[Dataset excerpts]
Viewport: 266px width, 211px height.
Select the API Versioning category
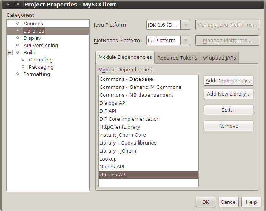41,45
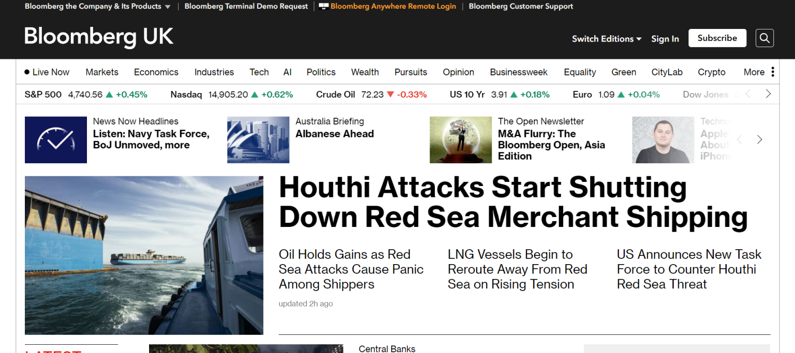Open the Switch Editions dropdown
Screen dimensions: 795x353
(606, 39)

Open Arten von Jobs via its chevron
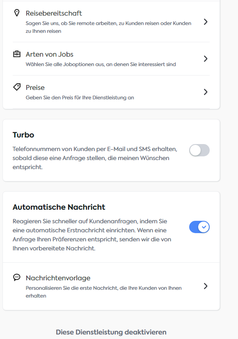pyautogui.click(x=206, y=59)
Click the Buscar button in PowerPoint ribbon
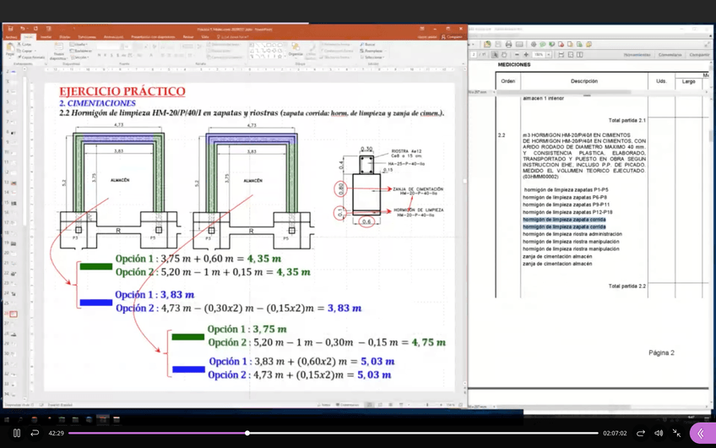The image size is (716, 448). (x=369, y=45)
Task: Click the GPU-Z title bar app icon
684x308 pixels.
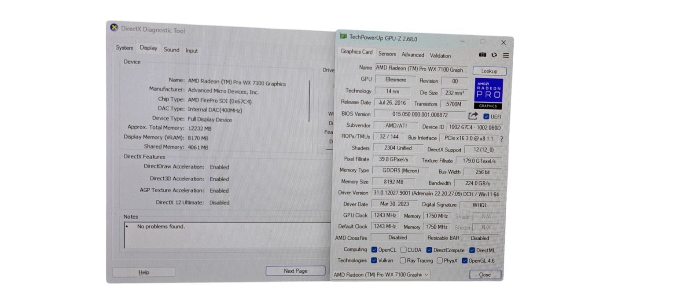Action: point(343,37)
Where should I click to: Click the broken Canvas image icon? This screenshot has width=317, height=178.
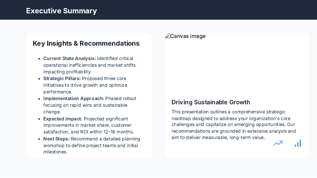coord(167,36)
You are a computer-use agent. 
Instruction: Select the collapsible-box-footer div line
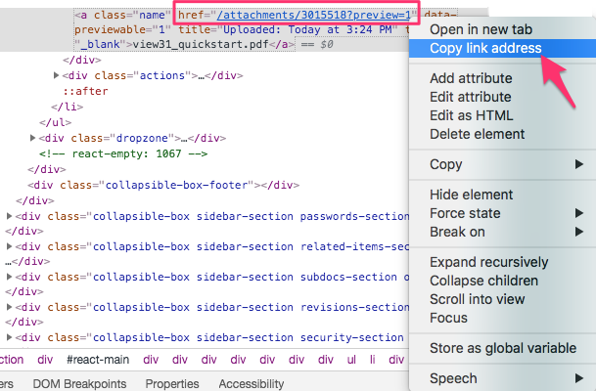tap(161, 185)
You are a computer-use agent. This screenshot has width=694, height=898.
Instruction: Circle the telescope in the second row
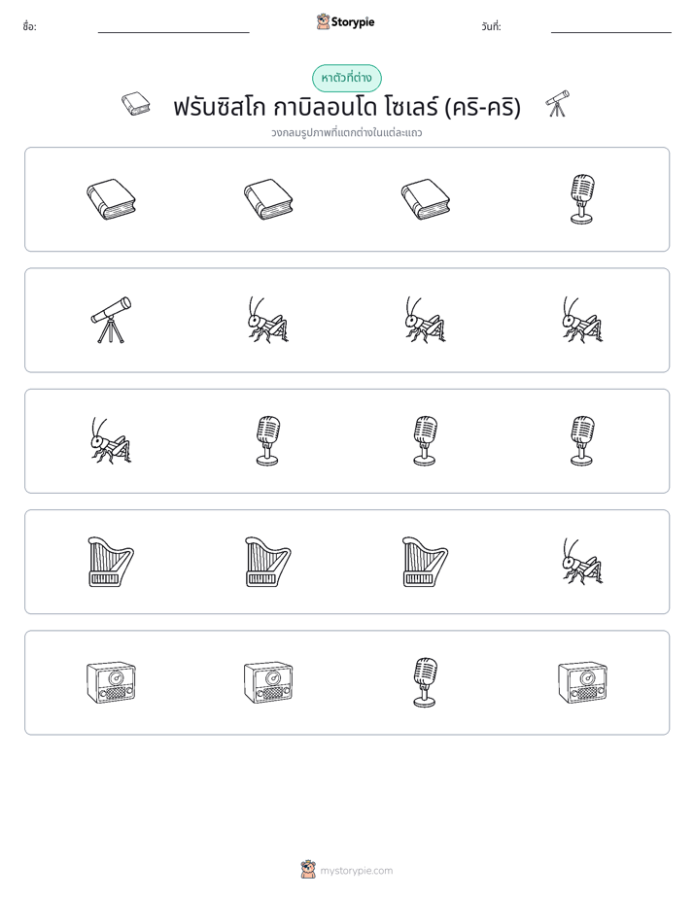point(111,320)
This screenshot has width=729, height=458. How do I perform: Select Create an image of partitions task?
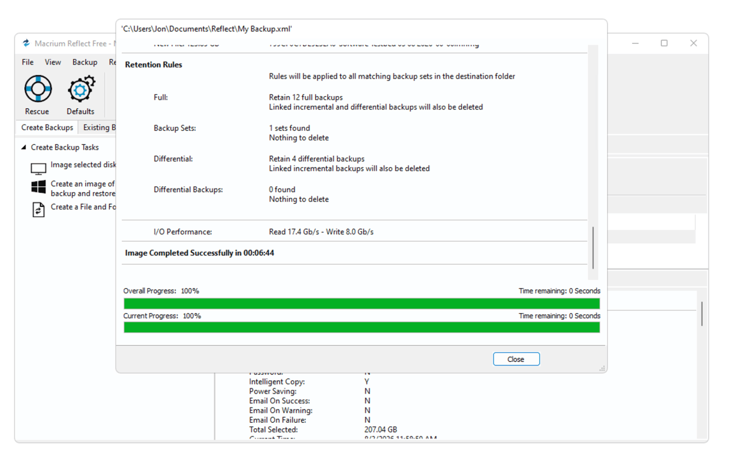click(x=83, y=189)

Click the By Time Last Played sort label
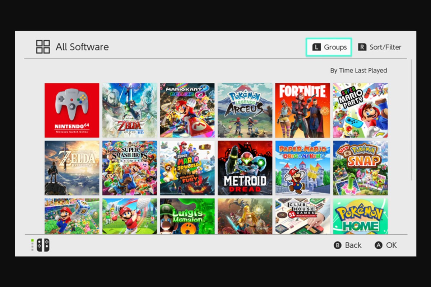pos(359,70)
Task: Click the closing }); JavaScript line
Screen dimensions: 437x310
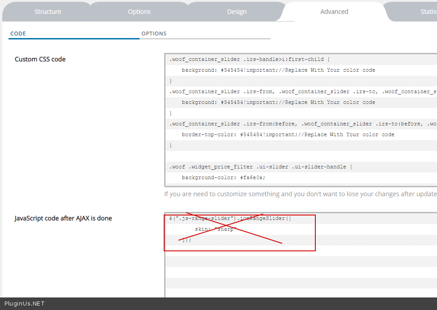Action: click(x=187, y=240)
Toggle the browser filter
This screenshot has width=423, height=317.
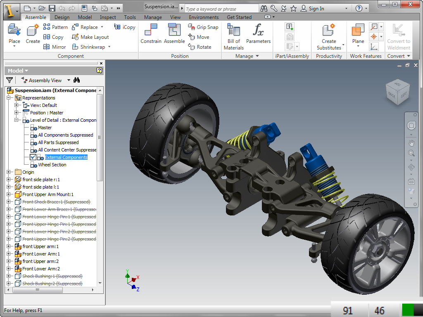coord(10,80)
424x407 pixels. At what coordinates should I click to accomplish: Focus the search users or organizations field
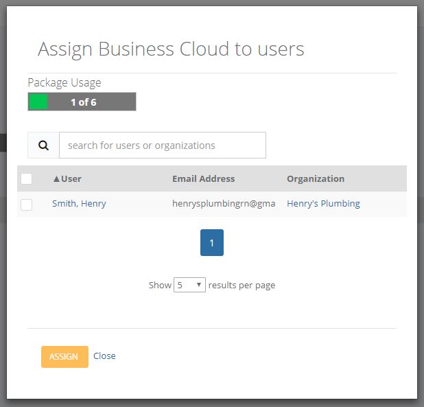(x=162, y=146)
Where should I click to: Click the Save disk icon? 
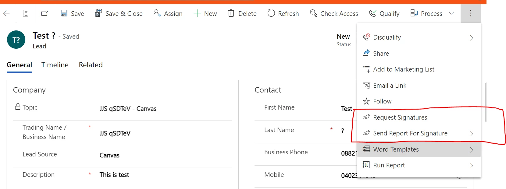point(64,13)
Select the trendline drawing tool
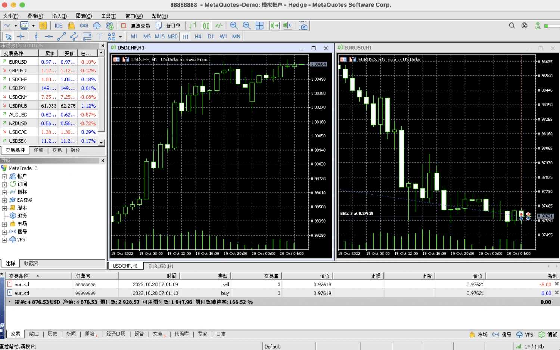This screenshot has width=560, height=350. point(62,37)
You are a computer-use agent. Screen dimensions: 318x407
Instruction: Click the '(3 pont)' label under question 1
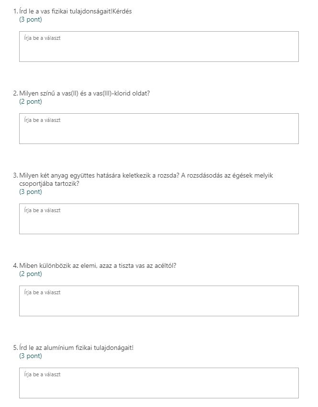click(30, 20)
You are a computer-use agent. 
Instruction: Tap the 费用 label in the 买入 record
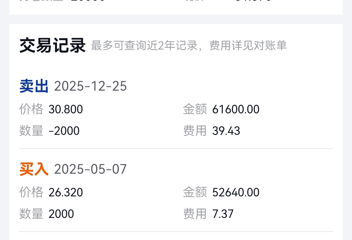[195, 214]
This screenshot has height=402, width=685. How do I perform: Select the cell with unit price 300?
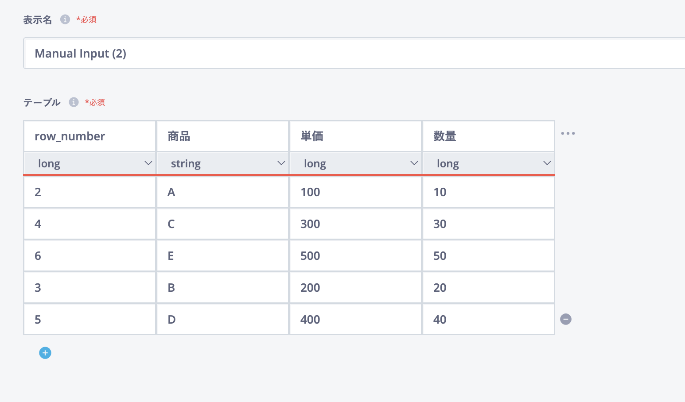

BRIEF
Once the pictures are set aside, repeat the data above exactly.

TASK RESPONSE
Viewport: 266px width, 211px height.
Select the API Versioning category
41,45
Open the Switch Editions dropdown
Screen dimensions: 795x353
(606, 39)

Open Arten von Jobs via its chevron
pyautogui.click(x=206, y=59)
Click the Buscar button in PowerPoint ribbon
The image size is (716, 448). (x=369, y=45)
Task: Click the GPU-Z title bar app icon
684x308 pixels.
Action: point(343,37)
Where should I click to: Click the broken Canvas image icon? This screenshot has width=317, height=178.
coord(167,36)
You are a computer-use agent. 
Instruction: Select the collapsible-box-footer div line
tap(161, 185)
You are a computer-use agent. This screenshot has width=694, height=898.
Instruction: Circle the telescope in the second row
point(111,320)
This screenshot has width=729, height=458. How do I perform: Select Create an image of partitions task?
click(x=83, y=189)

Click the By Time Last Played sort label
pos(359,70)
Task: Click the closing }); JavaScript line
Screen dimensions: 437x310
Action: click(x=187, y=240)
Toggle the browser filter
This screenshot has width=423, height=317.
coord(10,80)
424x407 pixels. At what coordinates should I click to accomplish: Focus the search users or organizations field
(x=162, y=146)
Where should I click to: Click the Save disk icon? 
point(64,13)
Select the trendline drawing tool
This screenshot has width=560, height=350. point(62,37)
You are a computer-use agent. Screen dimensions: 318x407
Instruction: Click the '(3 pont)' label under question 1
click(30, 20)
You are a computer-use agent. 
Instruction: Tap the 费用 label in the 买入 record
[195, 214]
This screenshot has height=402, width=685. How do I perform: Select the cell with unit price 300?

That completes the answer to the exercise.